Existence for the Christian is not a cozy fireside by which to sit and warm oneself but a furnace in which one is to be plunged in order to be refined as silver or strengthened as steel. This is especially true for those who are called by God to influence the lives of others.

This is, we will notice, at war with our nature. There is a natural tendency to build up those talents which have been given to us, to pursue that excellence we can easily achieve, and to gain the admiration of others in doing so. However, this is not the mind of Christ. For eventually, in each person, there will be a confrontation with a situation that, if accepted, holds forth the prospect of the humiliation and failure and ill-success of life. Nature shrinks from this, struggles desperately against this humiliation, and will seek every avenue of escape from it and will do everything to throw up some shelter for its self-love. This is the great escape, the great refusal.

Nature wants to keep life more or less as it is, to assure our own competence within it, to find success in influencing others for the good, and comfort us with the measure of our own self-esteem.

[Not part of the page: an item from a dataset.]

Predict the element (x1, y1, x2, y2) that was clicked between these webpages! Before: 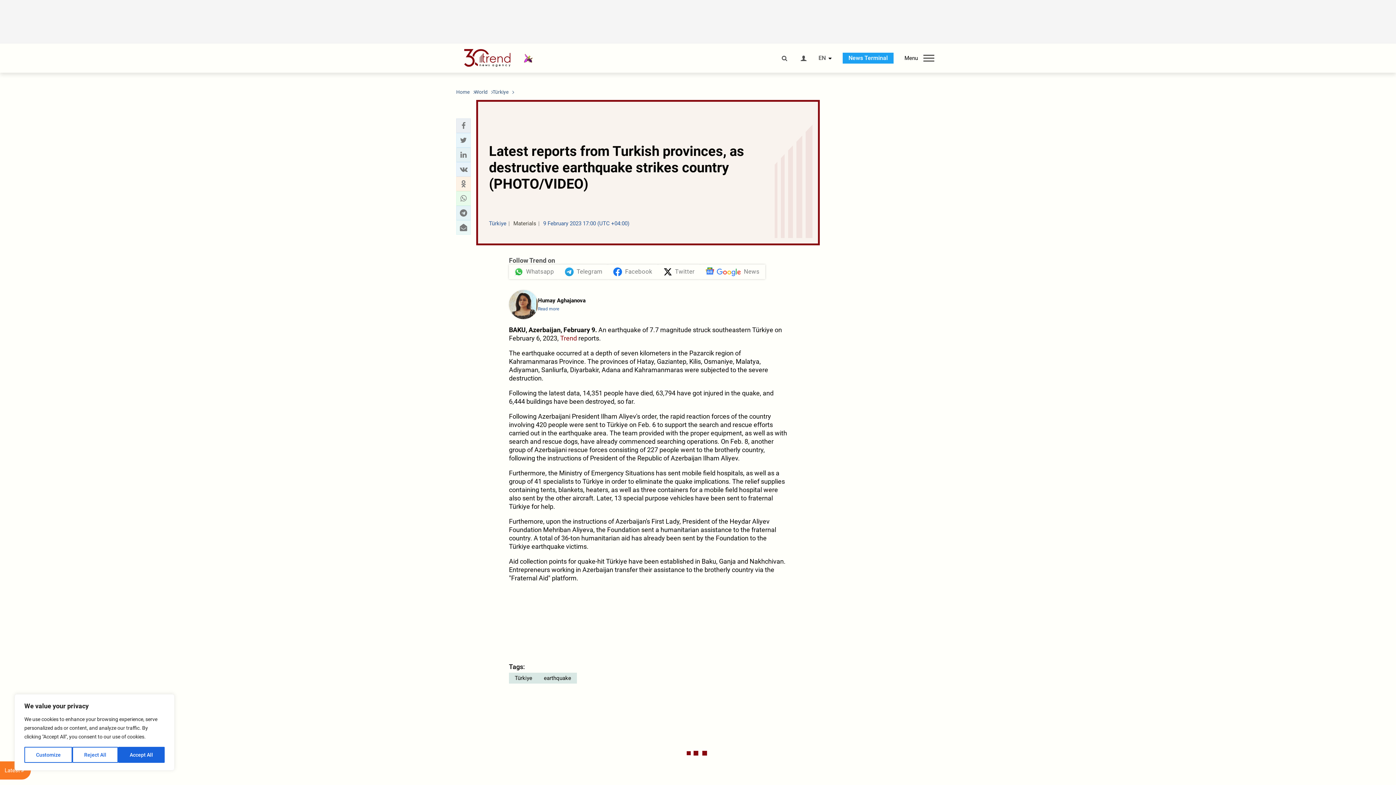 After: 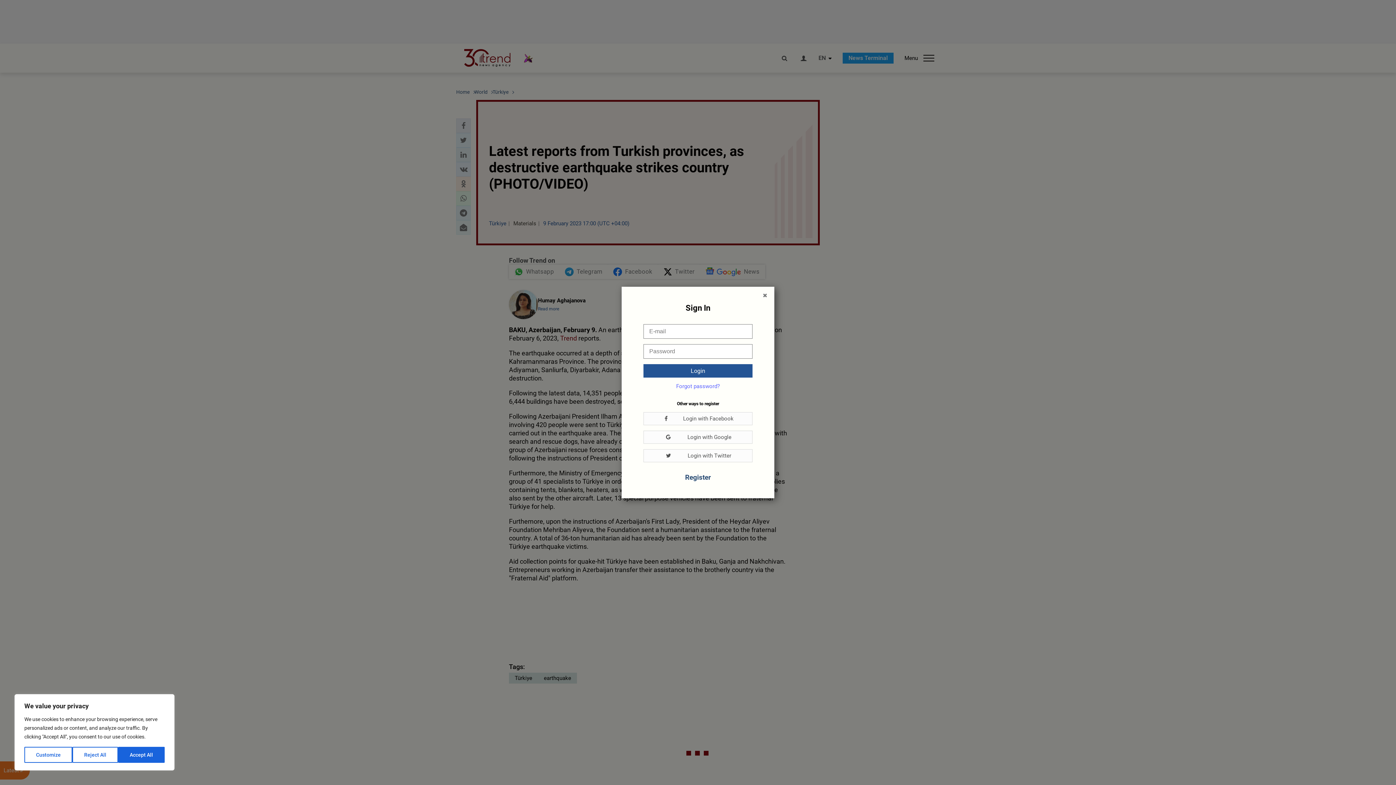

This has nothing to do with the Gospel, however, and it has nothing to do with what the invitation to perfection would require.

We fear failure, we fear humiliation, we do everything we can to escape it, but the Cross, Christ himself executed as a common criminal, humiliated, exposed naked to the world, is the image of our hope. Do we believe it? If so, life must be about more than merely doing a little better every day and being a little less self-preoccupied. It is a full invitation to something much more radical.

The daily Cross, living rightly and well, striving to succeed but not making success the condition of our efforts, doing it because it is God’s bidding and not because it holds out the prospect of ministering to our egoism: it is only on this condition that our life will produce its transforming effect upon us and make us like unto Jesus Christ, who “for the joy set before him endured the Cross, despising the shame” (Hebrews 12:2).